La trousse digitale come strumento di marketing: la divertente campagna in realtà aumentata di Sephora

Sephora ha dimostrato come la realtà aumentata (AR) possa essere utilizzata non solo per la presentazione dei prodotti, ma anche per incrementare direttamente le vendite durante un periodo stagionale limitato. Per una campagna in Arabia Saudita durante il Ramadan, il rivenditore ha collaborato con Snapchat per sviluppare un filtro AR interattivo in cui gli utenti, completando un breve gioco per dispositivi mobili, ricevevano al termine un codice sconto da riscattare sul sito web.

In sole quattro settimane, oltre 1.200 transazioni sono state elaborate direttamente tramite questa esperienza Lens, pari al cinque percento del volume totale delle transazioni del sito web in quel periodo. La campagna ha inoltre registrato un aumento significativo della notorietà del marchio e un ritorno sull'investimento superiore alla media rispetto ai formati pubblicitari tradizionali. Sephora ha quindi utilizzato strategicamente la realtà aumentata come canale di vendita a breve termine, ma estremamente efficace, in un periodo culturalmente rilevante in cui l'intenzione di acquisto e l'utilizzo dei dispositivi mobili erano particolarmente elevati. Parallelamente, Sephora utilizza la sua applicazione Virtual Artist per fornire ispirazione ed esplorazione continua attraverso la realtà aumentata, consentendo ai clienti di interagire con i prodotti in modo personale e intimo ancor prima di prendere una decisione di acquisto.
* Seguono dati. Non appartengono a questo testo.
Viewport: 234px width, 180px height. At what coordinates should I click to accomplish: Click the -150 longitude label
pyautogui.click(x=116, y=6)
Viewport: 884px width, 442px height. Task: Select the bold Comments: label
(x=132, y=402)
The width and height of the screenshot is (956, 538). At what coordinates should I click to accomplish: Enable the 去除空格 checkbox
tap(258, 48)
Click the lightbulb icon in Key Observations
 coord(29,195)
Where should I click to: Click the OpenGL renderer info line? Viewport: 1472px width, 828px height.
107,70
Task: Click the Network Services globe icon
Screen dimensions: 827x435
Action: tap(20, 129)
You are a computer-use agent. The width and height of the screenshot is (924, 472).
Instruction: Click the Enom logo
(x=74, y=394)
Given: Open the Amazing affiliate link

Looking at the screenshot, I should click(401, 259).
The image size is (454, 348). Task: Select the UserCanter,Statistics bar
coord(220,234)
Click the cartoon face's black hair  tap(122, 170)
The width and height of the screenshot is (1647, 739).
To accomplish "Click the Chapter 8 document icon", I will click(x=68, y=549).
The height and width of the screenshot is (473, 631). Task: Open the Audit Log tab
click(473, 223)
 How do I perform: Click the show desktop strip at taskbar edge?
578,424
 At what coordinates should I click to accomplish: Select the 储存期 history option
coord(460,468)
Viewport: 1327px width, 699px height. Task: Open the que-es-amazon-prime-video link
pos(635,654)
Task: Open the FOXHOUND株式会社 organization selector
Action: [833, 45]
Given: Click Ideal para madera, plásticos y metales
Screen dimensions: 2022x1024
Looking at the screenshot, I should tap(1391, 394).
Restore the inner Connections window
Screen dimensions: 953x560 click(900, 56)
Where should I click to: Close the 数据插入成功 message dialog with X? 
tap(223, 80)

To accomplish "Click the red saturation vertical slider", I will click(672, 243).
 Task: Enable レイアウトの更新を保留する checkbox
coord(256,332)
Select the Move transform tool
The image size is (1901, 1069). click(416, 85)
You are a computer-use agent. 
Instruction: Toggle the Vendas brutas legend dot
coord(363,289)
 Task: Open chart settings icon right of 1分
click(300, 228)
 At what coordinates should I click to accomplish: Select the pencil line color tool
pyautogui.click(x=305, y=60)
La regola non scritta che si cela dietro tutte le storie di successo

Le implementazioni XR più efficaci condividono una caratteristica comune: sono state sviluppate attorno a uno specifico problema aziendale misurabile, piuttosto che alla tecnologia in sé. Ciascuno dei dieci marchi ha innanzitutto individuato i limiti degli strumenti di marketing esistenti e ha poi implementato strategicamente la XR per colmare proprio quella lacuna.

BMW ha capito che la fotografia non può trasmettere la realtà di un veicolo di lusso. Walmart ha capito che un'aula non può replicare la pressione di un negozio affollato. Marriott ha capito che una brochure non può rendere una destinazione abbastanza reale da indurre una prenotazione. ULTA Beauty ha capito che un espositore da scaffale non crea quel tipo di memorizzazione del marchio che genera fedeltà duratura. Nike ha capito che una vetrina non consente un'interazione ludica e basata sui dati. Sephora ha capito che una vetrina stagionale, con i giusti incentivi, può tradursi direttamente in vendite.

La XR non si limita ad ampliare le basi di marketing esistenti di ogni brand; apre nuove categorie di esperienza, interazione e misurabilità che nessun canale precedente poteva offrire in questo modo. Questa è precisamente la differenza cruciale tra un esperimento tecnologico e una solida strategia di crescita: non è la tecnologia in sé a creare valore economico, ma il suo allineamento disciplinato con un obiettivo aziendale chiaramente definito. Per le aziende ancora esitanti, la finestra di opportunità per la XR di fungere da elemento di differenziazione si sta rapidamente riducendo, perché ciò che nei casi descritti era considerato un vantaggio competitivo sta già diventando un requisito fondamentale in molti settori per il semplice fatto di essere notati nella competizione per l'attenzione, la fiducia e, in definitiva, le decisioni di acquisto.